Per me si tratterebbe di prostituirne l'immagine, ovvero usare la sua immagine come mezzo e non come fine, e questo non me lo perdonerei.Ani-sama ha scritto: Faccio un discorso un po' più terra-terra (cosa inusuale per me!): mi cadono le braccia, per dire, quando sento certi uomini vantarsi in pubblico delle proprie avventure sessuali con le donne. Per me "responsabilità" significa anche che "certe cose mie intime non le dico a nessuno". Pensando anche e soprattutto a quella che amo. Di certo lei si sentirebbe mortificata a sentire che io parlo di certe cose con gli "amici del Bar Sport" (per dire). Sarebbe d'altra parte per me, questo, un... svenderla, anche tradirla.
Torno al concetto di Julius "chi ama qualcosa la tiene per sé"

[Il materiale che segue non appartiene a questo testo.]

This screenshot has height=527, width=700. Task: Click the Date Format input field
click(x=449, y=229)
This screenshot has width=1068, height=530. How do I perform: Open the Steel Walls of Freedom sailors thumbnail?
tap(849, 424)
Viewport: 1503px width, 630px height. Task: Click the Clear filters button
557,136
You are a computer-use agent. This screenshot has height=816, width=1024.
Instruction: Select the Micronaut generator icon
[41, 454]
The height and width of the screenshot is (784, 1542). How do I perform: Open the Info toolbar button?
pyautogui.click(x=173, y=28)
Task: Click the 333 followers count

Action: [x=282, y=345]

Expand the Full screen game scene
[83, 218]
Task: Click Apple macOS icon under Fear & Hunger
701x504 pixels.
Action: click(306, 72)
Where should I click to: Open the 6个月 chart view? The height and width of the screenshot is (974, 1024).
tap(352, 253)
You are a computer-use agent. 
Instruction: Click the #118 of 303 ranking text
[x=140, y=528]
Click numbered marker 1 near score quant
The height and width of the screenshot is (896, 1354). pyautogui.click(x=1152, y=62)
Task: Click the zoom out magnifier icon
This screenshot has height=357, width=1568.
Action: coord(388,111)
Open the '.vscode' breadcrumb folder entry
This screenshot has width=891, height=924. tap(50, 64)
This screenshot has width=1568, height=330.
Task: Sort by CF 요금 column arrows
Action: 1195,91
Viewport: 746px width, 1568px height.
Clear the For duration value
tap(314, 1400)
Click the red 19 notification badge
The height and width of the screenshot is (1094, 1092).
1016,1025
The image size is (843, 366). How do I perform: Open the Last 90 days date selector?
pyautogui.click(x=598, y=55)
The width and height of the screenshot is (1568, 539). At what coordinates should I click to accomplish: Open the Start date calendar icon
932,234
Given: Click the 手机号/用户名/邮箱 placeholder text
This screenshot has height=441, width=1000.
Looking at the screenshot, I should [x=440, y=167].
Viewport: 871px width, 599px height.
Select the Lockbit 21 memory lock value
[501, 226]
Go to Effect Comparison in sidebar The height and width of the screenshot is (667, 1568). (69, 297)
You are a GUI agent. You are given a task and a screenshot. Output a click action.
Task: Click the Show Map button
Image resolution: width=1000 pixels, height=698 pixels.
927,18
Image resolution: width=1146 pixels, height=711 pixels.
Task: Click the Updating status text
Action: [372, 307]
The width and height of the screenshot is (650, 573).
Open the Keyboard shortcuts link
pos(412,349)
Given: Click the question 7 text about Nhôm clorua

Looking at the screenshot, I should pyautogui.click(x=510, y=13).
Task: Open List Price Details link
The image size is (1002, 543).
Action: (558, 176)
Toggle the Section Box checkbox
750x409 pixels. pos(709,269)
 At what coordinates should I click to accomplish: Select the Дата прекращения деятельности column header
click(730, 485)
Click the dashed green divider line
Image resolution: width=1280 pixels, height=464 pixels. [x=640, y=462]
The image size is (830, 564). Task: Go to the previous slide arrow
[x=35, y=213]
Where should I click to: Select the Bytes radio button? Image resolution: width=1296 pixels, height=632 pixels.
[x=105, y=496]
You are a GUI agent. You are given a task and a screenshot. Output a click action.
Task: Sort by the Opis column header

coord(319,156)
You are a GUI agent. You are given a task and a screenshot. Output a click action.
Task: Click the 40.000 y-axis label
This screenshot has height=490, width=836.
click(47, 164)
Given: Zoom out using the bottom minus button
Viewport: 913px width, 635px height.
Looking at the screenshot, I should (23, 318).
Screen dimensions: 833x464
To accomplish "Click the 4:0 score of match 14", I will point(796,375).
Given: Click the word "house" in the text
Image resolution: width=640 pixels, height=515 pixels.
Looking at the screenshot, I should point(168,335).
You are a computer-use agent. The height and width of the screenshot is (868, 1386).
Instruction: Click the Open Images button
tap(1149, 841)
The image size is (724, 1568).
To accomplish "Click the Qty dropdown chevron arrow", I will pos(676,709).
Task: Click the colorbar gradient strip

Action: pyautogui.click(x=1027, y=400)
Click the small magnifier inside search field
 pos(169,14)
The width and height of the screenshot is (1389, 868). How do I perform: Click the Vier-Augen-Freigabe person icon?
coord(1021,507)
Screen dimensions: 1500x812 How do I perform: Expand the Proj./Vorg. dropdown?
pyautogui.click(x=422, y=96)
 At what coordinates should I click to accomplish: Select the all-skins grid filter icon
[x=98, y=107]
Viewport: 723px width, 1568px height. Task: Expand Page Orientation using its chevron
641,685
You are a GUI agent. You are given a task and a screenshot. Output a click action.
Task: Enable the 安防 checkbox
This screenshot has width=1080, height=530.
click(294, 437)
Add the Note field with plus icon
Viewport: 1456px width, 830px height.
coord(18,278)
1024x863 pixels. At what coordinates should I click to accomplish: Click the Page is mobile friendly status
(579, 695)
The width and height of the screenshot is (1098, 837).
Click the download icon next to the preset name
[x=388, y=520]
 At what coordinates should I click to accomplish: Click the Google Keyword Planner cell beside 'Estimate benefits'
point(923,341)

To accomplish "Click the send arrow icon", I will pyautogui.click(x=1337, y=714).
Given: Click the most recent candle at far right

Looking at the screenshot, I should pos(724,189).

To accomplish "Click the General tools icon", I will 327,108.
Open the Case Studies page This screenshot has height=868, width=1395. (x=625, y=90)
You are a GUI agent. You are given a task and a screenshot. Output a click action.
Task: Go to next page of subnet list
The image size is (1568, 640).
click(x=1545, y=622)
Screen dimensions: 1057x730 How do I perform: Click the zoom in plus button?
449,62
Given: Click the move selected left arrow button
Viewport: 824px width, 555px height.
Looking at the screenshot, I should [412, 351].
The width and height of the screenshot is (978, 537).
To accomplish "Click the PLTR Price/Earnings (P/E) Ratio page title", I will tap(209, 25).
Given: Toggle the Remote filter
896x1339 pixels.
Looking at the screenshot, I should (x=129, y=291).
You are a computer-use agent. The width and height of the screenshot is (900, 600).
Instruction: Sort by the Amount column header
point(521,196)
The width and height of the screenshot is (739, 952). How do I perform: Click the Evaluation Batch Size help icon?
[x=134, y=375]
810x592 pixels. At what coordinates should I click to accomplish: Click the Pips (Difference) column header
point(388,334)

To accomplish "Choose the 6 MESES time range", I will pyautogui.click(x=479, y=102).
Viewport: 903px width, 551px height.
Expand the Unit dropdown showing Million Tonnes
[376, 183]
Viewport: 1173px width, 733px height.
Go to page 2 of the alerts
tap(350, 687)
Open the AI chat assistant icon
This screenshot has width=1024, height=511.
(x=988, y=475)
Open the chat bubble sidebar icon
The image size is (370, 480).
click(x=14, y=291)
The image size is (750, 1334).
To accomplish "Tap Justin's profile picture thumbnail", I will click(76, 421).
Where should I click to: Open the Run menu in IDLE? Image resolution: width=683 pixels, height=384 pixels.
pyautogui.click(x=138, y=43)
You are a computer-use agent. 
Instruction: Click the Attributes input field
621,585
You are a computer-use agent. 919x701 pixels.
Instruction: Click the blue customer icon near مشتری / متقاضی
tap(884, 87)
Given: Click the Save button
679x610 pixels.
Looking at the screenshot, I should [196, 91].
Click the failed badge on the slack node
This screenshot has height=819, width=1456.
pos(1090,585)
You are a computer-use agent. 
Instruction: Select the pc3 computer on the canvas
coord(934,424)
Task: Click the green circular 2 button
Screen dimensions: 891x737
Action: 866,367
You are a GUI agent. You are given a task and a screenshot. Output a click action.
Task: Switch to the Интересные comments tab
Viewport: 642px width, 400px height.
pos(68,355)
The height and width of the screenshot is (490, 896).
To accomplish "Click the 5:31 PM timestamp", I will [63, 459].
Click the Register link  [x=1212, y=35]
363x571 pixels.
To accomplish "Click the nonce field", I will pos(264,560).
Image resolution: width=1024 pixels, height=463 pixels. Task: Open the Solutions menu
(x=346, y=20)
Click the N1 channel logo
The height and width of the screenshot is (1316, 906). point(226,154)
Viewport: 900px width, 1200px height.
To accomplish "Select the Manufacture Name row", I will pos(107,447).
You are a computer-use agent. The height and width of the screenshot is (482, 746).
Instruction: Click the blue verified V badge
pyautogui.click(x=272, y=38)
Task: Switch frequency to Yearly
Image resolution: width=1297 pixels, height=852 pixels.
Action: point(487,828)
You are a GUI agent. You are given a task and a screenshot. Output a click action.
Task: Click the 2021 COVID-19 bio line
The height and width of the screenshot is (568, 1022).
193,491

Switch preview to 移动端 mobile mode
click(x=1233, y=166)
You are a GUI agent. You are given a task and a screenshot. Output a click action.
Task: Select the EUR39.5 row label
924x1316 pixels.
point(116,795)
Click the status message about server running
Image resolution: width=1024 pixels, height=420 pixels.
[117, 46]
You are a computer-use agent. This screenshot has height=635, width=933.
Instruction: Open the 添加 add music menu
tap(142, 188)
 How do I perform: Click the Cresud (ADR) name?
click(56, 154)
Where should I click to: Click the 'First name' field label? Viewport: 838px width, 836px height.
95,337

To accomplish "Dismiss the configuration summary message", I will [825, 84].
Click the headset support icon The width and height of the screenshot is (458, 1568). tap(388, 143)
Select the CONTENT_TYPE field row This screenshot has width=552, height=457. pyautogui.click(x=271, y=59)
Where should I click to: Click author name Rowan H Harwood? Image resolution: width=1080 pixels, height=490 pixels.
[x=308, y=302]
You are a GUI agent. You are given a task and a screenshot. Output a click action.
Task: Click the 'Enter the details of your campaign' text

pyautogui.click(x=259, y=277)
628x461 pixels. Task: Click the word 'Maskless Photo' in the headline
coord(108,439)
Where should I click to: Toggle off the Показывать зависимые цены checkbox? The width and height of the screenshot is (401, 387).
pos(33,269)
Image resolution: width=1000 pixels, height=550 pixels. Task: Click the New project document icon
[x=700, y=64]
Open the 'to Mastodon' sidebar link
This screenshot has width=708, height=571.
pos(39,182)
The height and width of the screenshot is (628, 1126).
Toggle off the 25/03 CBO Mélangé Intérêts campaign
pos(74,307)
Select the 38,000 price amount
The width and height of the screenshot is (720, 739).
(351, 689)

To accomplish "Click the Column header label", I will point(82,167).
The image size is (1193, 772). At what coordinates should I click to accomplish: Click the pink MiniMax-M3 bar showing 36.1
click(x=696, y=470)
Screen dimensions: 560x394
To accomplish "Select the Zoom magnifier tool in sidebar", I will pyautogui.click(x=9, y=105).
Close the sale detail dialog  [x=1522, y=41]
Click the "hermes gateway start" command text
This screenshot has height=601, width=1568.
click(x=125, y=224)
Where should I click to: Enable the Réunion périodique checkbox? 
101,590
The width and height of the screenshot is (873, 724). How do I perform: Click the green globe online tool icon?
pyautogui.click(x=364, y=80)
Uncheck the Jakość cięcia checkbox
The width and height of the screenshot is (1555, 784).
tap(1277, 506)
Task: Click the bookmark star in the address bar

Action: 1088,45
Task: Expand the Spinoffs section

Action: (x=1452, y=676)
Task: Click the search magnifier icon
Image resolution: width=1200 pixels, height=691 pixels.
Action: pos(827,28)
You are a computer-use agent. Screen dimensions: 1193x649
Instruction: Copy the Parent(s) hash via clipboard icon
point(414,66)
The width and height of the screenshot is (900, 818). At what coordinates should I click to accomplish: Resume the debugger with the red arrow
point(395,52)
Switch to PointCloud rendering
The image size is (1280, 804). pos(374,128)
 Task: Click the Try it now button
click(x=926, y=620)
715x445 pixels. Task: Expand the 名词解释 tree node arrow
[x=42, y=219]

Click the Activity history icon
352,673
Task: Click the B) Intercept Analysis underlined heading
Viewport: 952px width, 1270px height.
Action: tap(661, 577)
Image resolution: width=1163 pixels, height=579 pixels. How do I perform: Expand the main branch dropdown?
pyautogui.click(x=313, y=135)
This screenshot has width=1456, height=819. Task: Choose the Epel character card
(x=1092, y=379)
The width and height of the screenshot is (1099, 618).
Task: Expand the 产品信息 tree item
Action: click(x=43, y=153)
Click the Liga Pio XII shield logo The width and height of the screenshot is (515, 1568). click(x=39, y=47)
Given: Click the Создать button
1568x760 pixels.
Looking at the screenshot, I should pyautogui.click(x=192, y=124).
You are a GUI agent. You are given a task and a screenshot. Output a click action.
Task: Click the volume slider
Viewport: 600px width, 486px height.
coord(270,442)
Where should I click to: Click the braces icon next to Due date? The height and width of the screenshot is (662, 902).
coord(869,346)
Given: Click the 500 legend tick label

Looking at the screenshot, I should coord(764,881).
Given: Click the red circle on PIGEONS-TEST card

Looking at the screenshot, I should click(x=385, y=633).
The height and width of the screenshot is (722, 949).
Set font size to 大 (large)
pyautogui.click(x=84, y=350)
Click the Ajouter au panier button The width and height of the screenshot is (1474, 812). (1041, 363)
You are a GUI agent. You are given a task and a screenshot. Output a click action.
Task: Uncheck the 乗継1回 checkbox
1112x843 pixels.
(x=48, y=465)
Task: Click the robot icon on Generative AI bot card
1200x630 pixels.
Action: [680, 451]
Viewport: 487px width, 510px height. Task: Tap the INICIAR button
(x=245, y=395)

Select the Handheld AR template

Il punto non credo sia tanto 'usare la donna come mezzo di soddisfacimento fisico', o 'usarla come mezzo di soddisfacimento intellettuale', le cose mi sembrano ugualmente ree di usare la donna 'presunta amata' come mezzo, e non come fine della propria vita. L'artista non crea l'arte perché gli serve l'opera d'arte, ma perché per lui vivere è fare arte, quindi l'opera stessa diviene ragione di vita. Come dicevo, non esiste uno scultore senza marmo da scolpire. In questo senso, appunto, io credo che l'uomo ama la donna perché lei è ciò che da senso alla sua esistenza divenendo piuttosto il fine di quella. In questo senso, a un 'più alto livello', la donna è mezzo solo *puramente esistenziale* della vita di un uomo che ha bisogno di un fine incarnato fuori di sé per vivere, o eventualmente per morire.Ani-sama ha scritto: D'altra parte, io reputo "irresponsabili" anche tutti quegli uomini che si rivolgono al genere femminile guardando le donne come mero soddisfacimento dei propri bisogni più "animaleschi", o come modo per sentirsi forti e orgogliosi di sé (della serie "guarda quante donne ho in giro e quanto sono figo!) "Donna come oggetto", si direbbe. Questa è una cosa per me intollerabile. Al contrario, io sono convinto che sia tutto molto più complesso... e anche più bello, volendo andare nel profondo, volendo conoscere veramente a fondo una donna.
Mi rendo conto che il confine tra 'donna come mezzo di autocompiacimento intellettuale' e 'donna come fine di vita, e in questo mezzo del poter vivere' è molto sottile. Io stesso ci rifletto spesso. Dove finisce la gioia di fare il bene dell'altro e la gioia di vedere sé stesso che fa il bene dell'altro? Eppure proprio qui sta la discriminante fondamentale, per me, tra l'idolo (oggetto) vivo e l'idolo (oggetto) inerte. Ci penso molto, credo ci penserò ancora molto.